Some of the Unphotographables have been about the happier moments in adoption—things like the first time an adoptive parent sees their new child, or vivid scenes from travel to foreign countries. Unfortunately, as a birthparent, my memories are mostly not that great.
Here are a few moments that stand out in indelible detail…things I will never forget no matter how much I'd like to.
1. Sitting at the kitchen table one night with my father, feeling utterly powerless because the adoptive parents have once again backed out on their promises. (What they said before they got my son:
“He’ll always know you. A child can never have too many grandparents.” Now:
“He has enough grandparents; we don’t need you. What, did you think you were going to come to his soccer games or something?!?”)
I look across the table and see this formerly all-powerful being, my father, reduced to a completely ineffective entity. He's no longer my father, but a helpless, thwarted man. There is nothing we can do. He is shaking with rage and grief. We weep together, without much noise, but both of us let out a sort of low moan. My throat feels strangled with anger. It’s the first time in my life I have not had any power to change things. We can barely look at each other out of shame at how little control we have. I think to myself, “This must be what it feels like to be poor, or starving, or ignored.”
2. Walking through a toy store, again with my father, as he tries to pick something out for my son one Christmas season. He seems shy and furtive, as if he feels he’s doing something wrong, but is enjoying it. He looks at all the most expensive, elaborate toys, searching for something extremely special because he wants to somehow establish a connection with my son, his grandson. When he does pick something out and pay for it, I realize that we will probably never be told whether my son even liked it or not. Nor will we get the pictures we are repeatedly promised. We are sending out presents into the void.

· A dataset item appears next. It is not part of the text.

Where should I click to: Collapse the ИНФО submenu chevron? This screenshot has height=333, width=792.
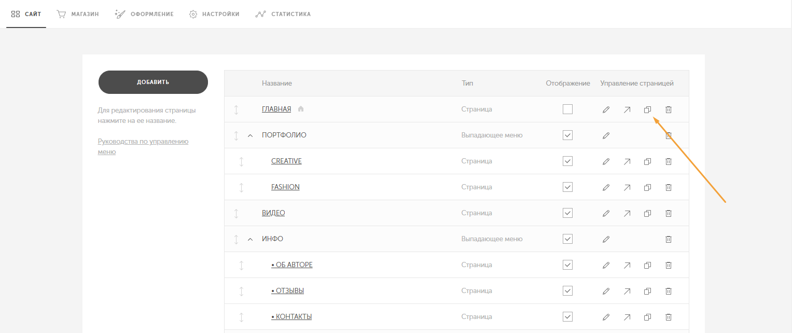point(250,239)
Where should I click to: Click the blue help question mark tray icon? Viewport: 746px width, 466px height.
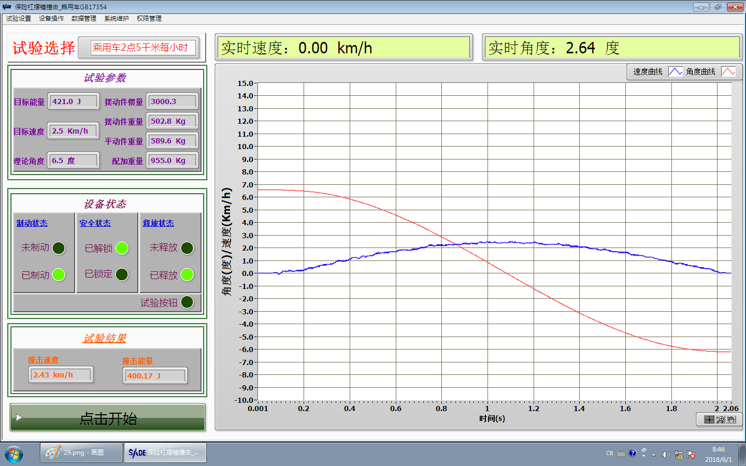click(632, 454)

3. Sitting in the bathtub shortly after being released from the hospital, looking down at my flabby stomach and useless breasts. Wondering what my son was feeling right that moment as the car sped him away from me. Wanting to drown myself under the water, wanting to do whatever it took to go get him back, feeling that nothing on earth was more unnatural than this moment. Not understanding why I had to go on living. Being completely alone.
So there you have it—my first three “unphotographables.” I’ll probably revisit this topic from time to time, since the real essence of any adoption experience is always going to be a collection of this type of images--happy, sad, or somewhere in between. No matter what corner of the adoption triad you live on, it's the fleeting moments that are so hard to pin down that express the most about what it really feels like to live with adoption.